La Côte d’Ivoire, en proie à des troubles sociopolitiques depuis le début des années 1990, entre petit à petit dans un engrenage qui voit la violence s’immiscer au cœur des rapports sociaux, économiques et politiques. Sur plus d’une décennie, le pays subit une série de crises politico-militaires sur fond de remise en cause profonde de l’identité nationale et de la citoyenneté. Le début des années 1990 est ainsi marqué par une crise de succession puis d’alternance suite au décès de Félix Houphouët Boigny en 1993. Henry Konan Bédié, président de l’Assemblée nationale et successeur constitutionnel, introduit alors le concept d’ivoirité5, entraînant l’émergence d’un débat identitaire sur les questions de nationalité et de citoyenneté. Ce concept d’ivoirité visait principalement Alassane Ouattara, adversaire politique potentiel de Henry Konan Bédié pour les échéances présidentielles de 1995. Alassane Ouattara originaire du nord du pays était soupçonné de « nationalité douteuse », son père étant accusé d’être d’origine voltaïque (burkinabé). Cette question identitaire d’ivoirité se place au cœur des relations sociales et politiques du pays. Elle conduit à la stigmatisation et à la marginalisation des habitants et des populations issues du Nord. Ils sont ainsi considérés comme étrangers et/ou ivoiriens de seconde catégorie par les ivoiriens du Sud qui seraient, quant à eux, les « vrais » ivoiriens. En 1999, un premier coup d’État perpétré par le Général Gueï met fin à la stabilité. Laurent Gbagbo accède au pouvoir en 2000 – suite à un processus électoral duquel Alassane Ouattara est à nouveau écarté6– poursuit et intensifie la politique de l’ivoirité.

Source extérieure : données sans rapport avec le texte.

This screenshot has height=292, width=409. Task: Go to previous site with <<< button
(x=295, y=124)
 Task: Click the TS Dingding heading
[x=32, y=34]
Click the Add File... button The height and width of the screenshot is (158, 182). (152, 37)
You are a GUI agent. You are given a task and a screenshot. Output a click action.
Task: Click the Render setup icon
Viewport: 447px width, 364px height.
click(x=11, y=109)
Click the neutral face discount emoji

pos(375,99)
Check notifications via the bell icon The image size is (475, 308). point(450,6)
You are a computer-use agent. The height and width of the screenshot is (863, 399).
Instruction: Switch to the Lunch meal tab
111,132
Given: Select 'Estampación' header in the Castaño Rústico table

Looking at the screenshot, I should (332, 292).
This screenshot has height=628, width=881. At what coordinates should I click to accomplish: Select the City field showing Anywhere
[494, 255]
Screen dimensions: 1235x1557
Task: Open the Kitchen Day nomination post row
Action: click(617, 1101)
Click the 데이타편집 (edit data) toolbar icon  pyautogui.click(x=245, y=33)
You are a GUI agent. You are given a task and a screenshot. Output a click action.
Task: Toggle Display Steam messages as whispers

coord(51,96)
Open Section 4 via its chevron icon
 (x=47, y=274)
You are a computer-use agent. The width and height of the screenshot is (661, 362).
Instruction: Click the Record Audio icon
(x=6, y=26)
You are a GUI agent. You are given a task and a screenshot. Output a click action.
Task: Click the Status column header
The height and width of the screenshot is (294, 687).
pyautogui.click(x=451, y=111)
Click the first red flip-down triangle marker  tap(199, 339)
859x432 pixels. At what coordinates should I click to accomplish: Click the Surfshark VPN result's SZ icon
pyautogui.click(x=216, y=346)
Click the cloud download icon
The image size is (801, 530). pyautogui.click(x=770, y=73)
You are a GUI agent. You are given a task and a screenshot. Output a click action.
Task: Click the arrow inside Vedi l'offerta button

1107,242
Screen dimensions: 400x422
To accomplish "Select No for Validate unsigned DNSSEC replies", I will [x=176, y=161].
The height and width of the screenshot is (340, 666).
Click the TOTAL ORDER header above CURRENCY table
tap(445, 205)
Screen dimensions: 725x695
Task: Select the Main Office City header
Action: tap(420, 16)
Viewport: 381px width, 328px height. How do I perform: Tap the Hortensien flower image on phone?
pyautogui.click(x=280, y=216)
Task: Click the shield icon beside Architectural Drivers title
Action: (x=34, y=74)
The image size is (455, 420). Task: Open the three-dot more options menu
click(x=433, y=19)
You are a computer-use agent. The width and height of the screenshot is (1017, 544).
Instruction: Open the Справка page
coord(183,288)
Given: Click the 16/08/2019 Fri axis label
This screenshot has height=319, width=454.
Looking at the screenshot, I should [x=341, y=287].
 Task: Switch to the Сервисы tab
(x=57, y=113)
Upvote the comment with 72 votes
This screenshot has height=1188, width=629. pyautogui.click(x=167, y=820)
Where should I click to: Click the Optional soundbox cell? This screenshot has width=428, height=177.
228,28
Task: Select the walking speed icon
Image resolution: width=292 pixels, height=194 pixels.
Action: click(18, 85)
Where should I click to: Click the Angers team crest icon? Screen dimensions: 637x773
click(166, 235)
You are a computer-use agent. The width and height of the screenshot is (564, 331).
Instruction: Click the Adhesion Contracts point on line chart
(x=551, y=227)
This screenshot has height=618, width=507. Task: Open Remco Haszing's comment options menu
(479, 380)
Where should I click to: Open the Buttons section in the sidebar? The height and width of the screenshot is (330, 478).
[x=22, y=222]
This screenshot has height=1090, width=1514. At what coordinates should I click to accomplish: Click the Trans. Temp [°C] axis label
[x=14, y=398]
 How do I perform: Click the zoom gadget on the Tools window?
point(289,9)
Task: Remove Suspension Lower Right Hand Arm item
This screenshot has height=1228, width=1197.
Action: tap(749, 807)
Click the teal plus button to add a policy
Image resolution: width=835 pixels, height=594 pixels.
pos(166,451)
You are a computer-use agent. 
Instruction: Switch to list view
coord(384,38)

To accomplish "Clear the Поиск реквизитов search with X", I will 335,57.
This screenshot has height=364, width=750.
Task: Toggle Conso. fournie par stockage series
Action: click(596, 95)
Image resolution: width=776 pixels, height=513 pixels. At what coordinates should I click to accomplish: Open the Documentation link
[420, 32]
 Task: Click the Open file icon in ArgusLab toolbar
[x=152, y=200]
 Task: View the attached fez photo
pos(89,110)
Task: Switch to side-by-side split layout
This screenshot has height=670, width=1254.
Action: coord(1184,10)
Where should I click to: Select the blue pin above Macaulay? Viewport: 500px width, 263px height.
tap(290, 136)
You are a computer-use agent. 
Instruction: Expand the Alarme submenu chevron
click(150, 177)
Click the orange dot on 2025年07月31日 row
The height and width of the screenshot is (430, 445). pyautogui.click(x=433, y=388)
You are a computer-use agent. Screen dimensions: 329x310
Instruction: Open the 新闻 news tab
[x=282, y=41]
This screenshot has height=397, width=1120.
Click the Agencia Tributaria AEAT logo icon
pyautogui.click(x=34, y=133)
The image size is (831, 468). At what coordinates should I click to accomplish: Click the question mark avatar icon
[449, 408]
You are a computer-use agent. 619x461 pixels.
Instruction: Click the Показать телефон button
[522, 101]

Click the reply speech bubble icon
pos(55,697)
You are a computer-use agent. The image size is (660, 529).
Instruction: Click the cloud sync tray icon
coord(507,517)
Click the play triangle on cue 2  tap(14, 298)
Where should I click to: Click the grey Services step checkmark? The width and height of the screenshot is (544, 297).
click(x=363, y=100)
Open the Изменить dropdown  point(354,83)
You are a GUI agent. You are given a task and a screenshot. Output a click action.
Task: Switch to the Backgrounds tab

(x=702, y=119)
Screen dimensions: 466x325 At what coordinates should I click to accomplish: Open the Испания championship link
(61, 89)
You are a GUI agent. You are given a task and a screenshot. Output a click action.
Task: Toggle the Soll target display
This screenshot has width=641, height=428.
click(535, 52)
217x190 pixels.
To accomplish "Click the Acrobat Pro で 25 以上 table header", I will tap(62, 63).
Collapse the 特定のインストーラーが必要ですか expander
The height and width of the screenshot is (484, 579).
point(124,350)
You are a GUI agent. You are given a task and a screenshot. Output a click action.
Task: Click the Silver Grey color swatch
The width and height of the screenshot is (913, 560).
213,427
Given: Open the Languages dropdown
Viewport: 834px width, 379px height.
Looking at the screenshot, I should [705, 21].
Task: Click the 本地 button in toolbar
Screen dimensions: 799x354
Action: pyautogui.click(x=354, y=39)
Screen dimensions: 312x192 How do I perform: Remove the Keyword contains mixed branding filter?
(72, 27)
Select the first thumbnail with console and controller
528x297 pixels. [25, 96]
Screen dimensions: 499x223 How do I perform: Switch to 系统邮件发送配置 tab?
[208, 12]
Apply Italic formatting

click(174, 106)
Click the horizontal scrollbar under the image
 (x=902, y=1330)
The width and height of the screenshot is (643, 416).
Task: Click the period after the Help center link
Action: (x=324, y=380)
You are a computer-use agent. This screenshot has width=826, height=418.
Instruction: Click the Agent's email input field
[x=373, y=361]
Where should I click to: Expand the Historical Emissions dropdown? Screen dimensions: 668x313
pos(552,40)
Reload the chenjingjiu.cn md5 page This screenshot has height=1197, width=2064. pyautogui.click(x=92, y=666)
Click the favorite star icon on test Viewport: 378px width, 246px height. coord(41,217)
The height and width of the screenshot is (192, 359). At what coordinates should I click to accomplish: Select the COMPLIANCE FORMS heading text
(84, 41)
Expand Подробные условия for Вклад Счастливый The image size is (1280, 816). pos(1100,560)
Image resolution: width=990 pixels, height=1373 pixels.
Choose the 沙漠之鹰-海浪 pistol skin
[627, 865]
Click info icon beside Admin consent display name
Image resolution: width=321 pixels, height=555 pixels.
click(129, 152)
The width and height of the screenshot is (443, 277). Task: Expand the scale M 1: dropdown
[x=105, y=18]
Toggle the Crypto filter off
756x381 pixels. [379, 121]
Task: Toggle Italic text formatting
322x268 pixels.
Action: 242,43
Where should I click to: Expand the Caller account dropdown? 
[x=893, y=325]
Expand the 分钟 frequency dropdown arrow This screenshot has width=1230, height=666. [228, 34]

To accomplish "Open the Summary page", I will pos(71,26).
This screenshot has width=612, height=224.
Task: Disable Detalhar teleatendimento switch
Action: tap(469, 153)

Le 19 septembre 2002, une tentative de putsch menée par des militaires refusant la démobilisation7 se transforme en rébellion et mène à la scission du pays en deux entités distinctes : une zone septentrionale contrôlée par les « rebelles », baptisés Forces nouvelles, et une zone qui reste sous le contrôle du gouvernement de Laurent Gbagbo au Sud et à l’Ouest. La rébellion comprend les membres des différents mouvements insurrectionnels nés en 2002 (Mouvement patriotique de Côte d’Ivoire, Mouvement populaire ivoirien du Grand Ouest et Mouvement pour la justice et la paix) qui se sont unis pour former les Forces Nouvelles de Côte d’Ivoire et plus particulièrement son bras armé, les Forces armées des Forces nouvelles (FAFN).
Cette période est ponctuée par plusieurs tentatives de sortie de crise et en 2007, les Accords politiques de Ouagadougou permettent la relance du dialogue politique entre les deux parties belligérantes ; les groupes armés des deux camps entament alors un processus de désarmement et démobilisation de leurs combattants. En 2010, l’élection présidentielle qui oppose Alassane Ouattara8 à Laurent Gbagbo est suivie d’une violente crise post-électorale après la proclamation de résultats contestés par les deux camps. Pendant cette crise les protagonistes reprennent les armes, les rebelles des FAFN soutenus par de jeunes Abidjanaises et Abidjanais d’origine nordiste apportent leur soutien à Alassane Ouattara en opposition aux forces loyalistes qui soutiennent Laurent Gbagbo. Au terme de plus de cinq mois de combats, ce dernier est arrêté et transféré à la Cour pénale internationale et Alassane Ouattara est investi comme chef de l’État. Tout au long de cette crise les deux camps s’affrontent violemment, causant près de trois mille morts.
Les trajectoires des femmes avant l’entrée dans la rébellion
Cet article revient sur la place qu’occupèrent les femmes combattantes du camp rebelle au cours de ce conflit à partir de l’étude des trajectoires personnelles de onze femmes rencontrées en 2014 et 2015 en Côte d’Ivoire. Bien que ces ex-combattantes interrogées aient des trajectoires sociales variées avant le conflit, on remarque une certaine homogénéité de parcours en fonction de la période, du groupe et de la région où elles se sont engagées.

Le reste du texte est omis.